Saat kamar tempat Daud dibuka, Kapolres Pidie Jaya AKBP Ahmad Faisal Pasaribu diberikan kepercayaan membukakan gembok yang mengunci rantai besi. Rantai besi itu dipasang melintang di pintu tripleks.
Mulai Jumat, 7 Februari 2025, Pidie Jaya sudah bebas pasung. Delapan ODGJ yang selama ini dipasung oleh keluarga masing-masing, telah seluruhnya di bawa ke Rumah Sakit Jiwa (RSJ) Aceh.
“Pidie Jaya telah bebas pasung mulai hari ini,” kata Dadek.
Dadek mengatakan, para ODGJ secara umum berasal dari kalangan masyarakat miskin. Penyebab mereka mengalami gangguan jiwa, karena masalah keluarga. Pengidap skizofrenia hanya bisa sembuh secara klinis saja. Mereka bergantung pada obat sepanjang hidupnya.
Dadek mengatakan meskipun nanti ODGJ tersebut telah sembuh secara klinis, memulangkan mereka kembali ke kampung halaman, juga dilematis. Selain warga tidak percaya lagi kepada mereka—apalagi bila menggunakan senjata tajam–, obat juga berpotensi tidak diminum secara rutin.
Untuk persoalan tersebut, Pemerintah Aceh sudah memiliki jalan keluar. Para ODGJ yang nanti dinyatakan sembuh secara klinis, akan ditempatkan di Kuta Malaka, Aceh Besar. Di sana Pemerintah Aceh memiliki fasilitas rehabilitasi psikososial, berupa gedung dan lahan pertanian di atas tanah seluas 26 hektar.
“Nanti mereka diberikan pekerjaan mengelola lahan pertanian, sembari diawasi secara ketat oleh petugas,” kata Dadek.
Stop Pasung untuk ODGJ
Penjabat Gubernur Aceh Dr. Safrizal ZA, Jumat (7/2/2025) pagi di Pendopo Bupati Pidie Jaya, meluncurkan program stop pasung sebagai bagian dari upaya Aceh menuju eliminasi praktik pasung terhadap Orang Dengan Gangguan Jiwa (ODGJ).
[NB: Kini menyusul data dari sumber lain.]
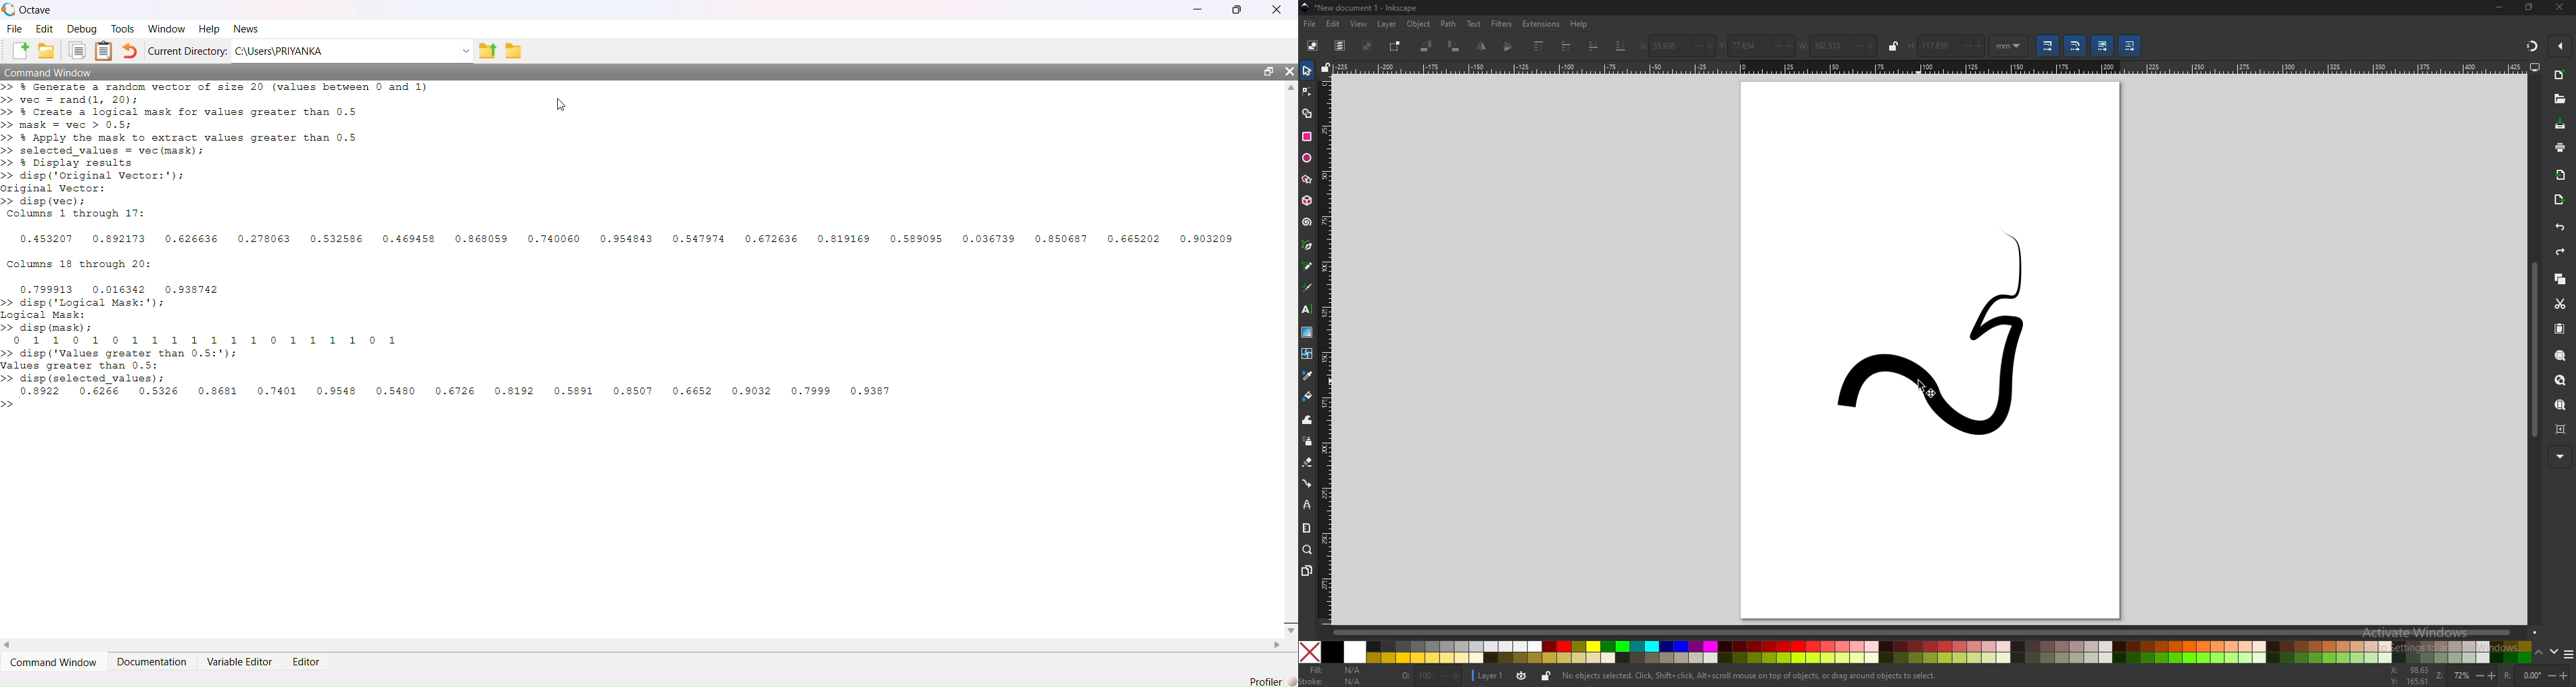 The width and height of the screenshot is (2576, 700). Describe the element at coordinates (2410, 676) in the screenshot. I see `cursor coordinates` at that location.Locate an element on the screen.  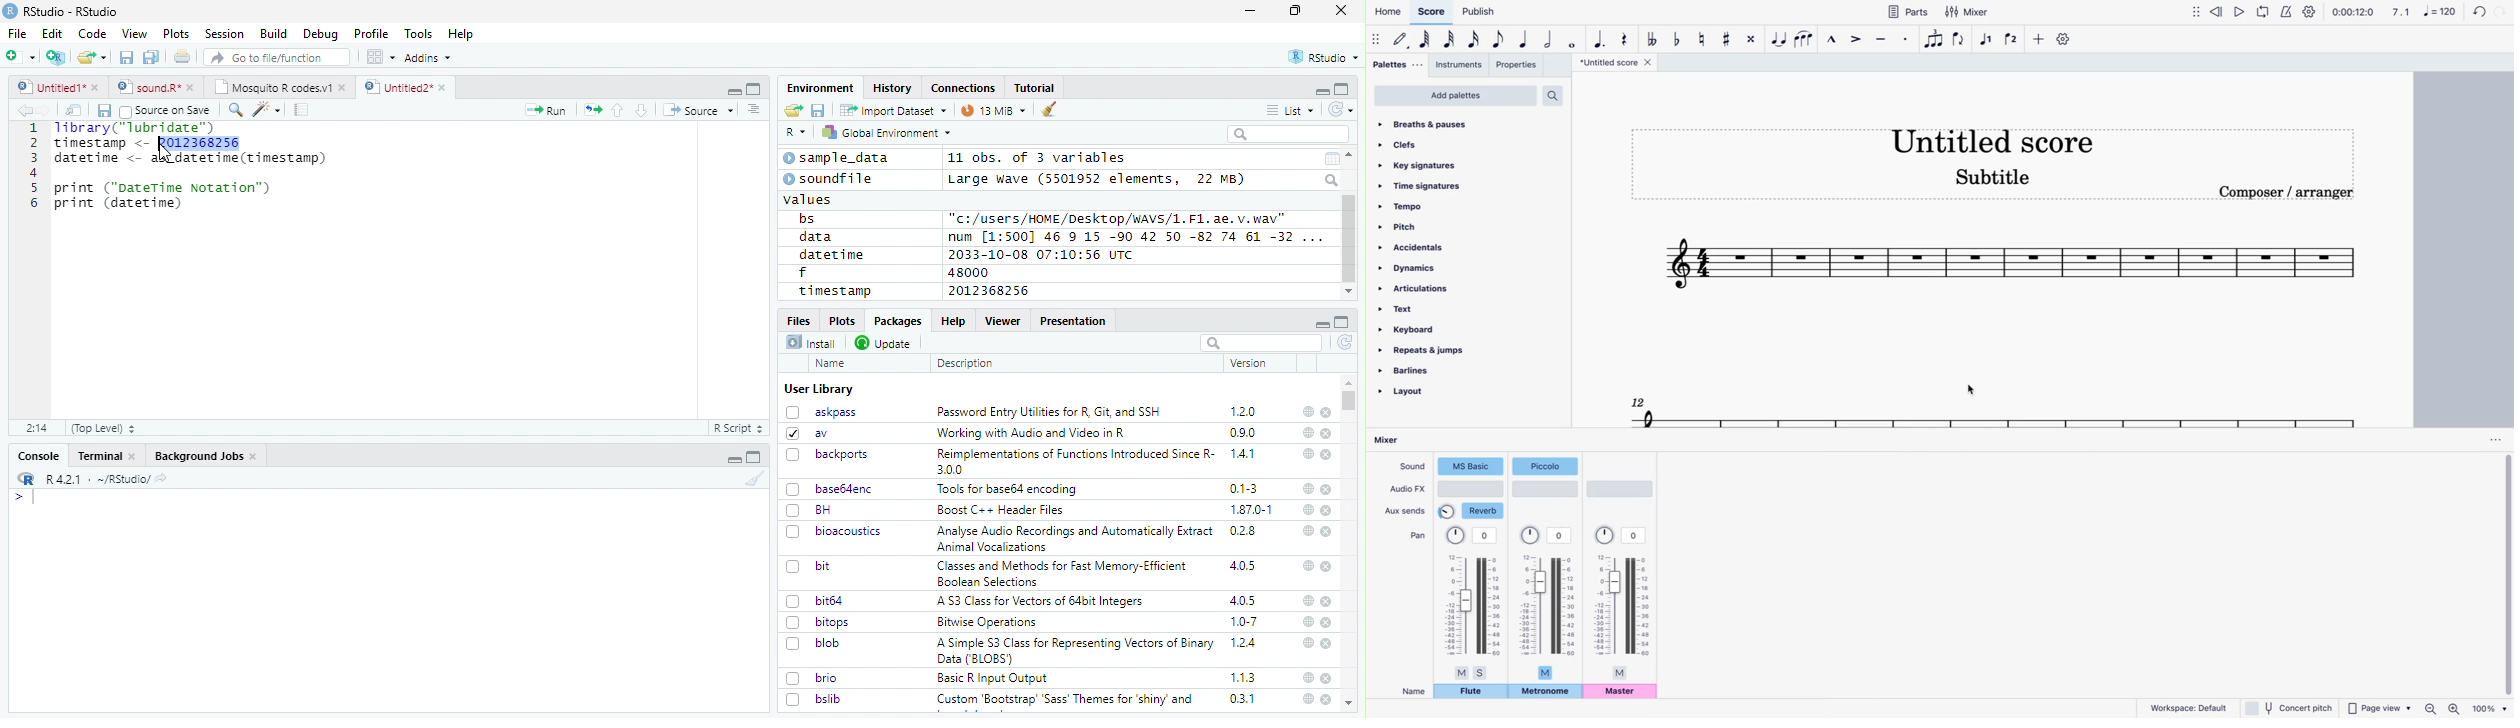
quarter note is located at coordinates (1524, 40).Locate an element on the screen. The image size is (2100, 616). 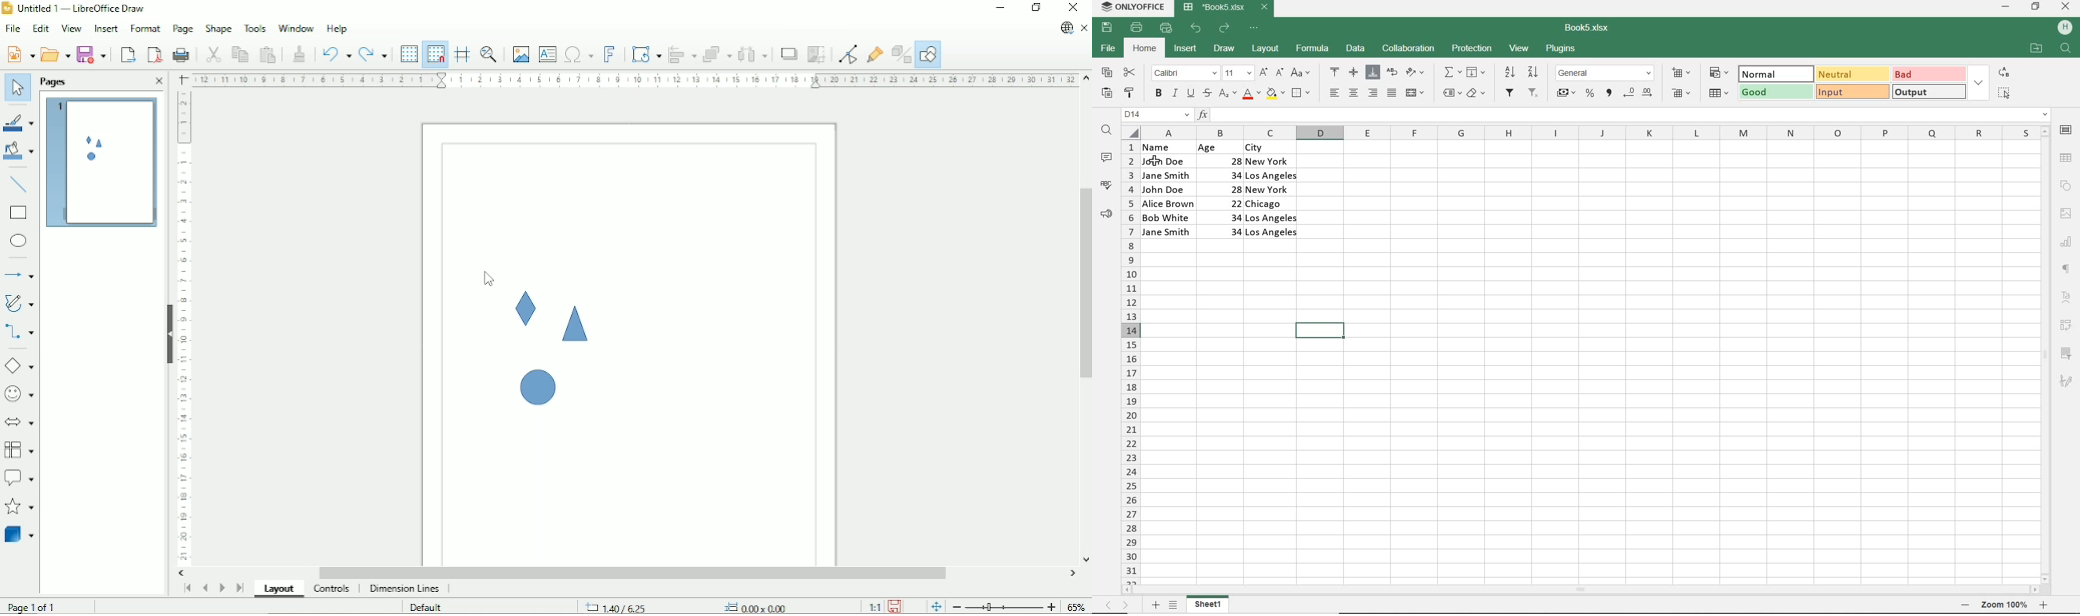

Dalam pidatonya di hadapan seluruh penjabat bupati dan wali kota, Safrizal mengatakan pasung terhadap ODGJ bukanlah solusi. Atas alasan kemanusiaan, ia mengimbau seluruh rakyat Aceh menghentikan pemasungan terhadap ODGJ.
Imbauan itu bukan sekadar melarang, tapi juga berisi tindakan nyata, menjemput ODGJ untuk dibawa ke RS Jiwa di Banda Aceh.
Safrizal mengintruksikan kepada seluruh kepala daerah tingkat II di Aceh, supaya mengirimkan data lengkap daftar ODGJ yang telah dipasung. Pemerintah Aceh akan mengirimkan tim kesehatan untuk memeriksa dan menjemput ODGJ tersebut.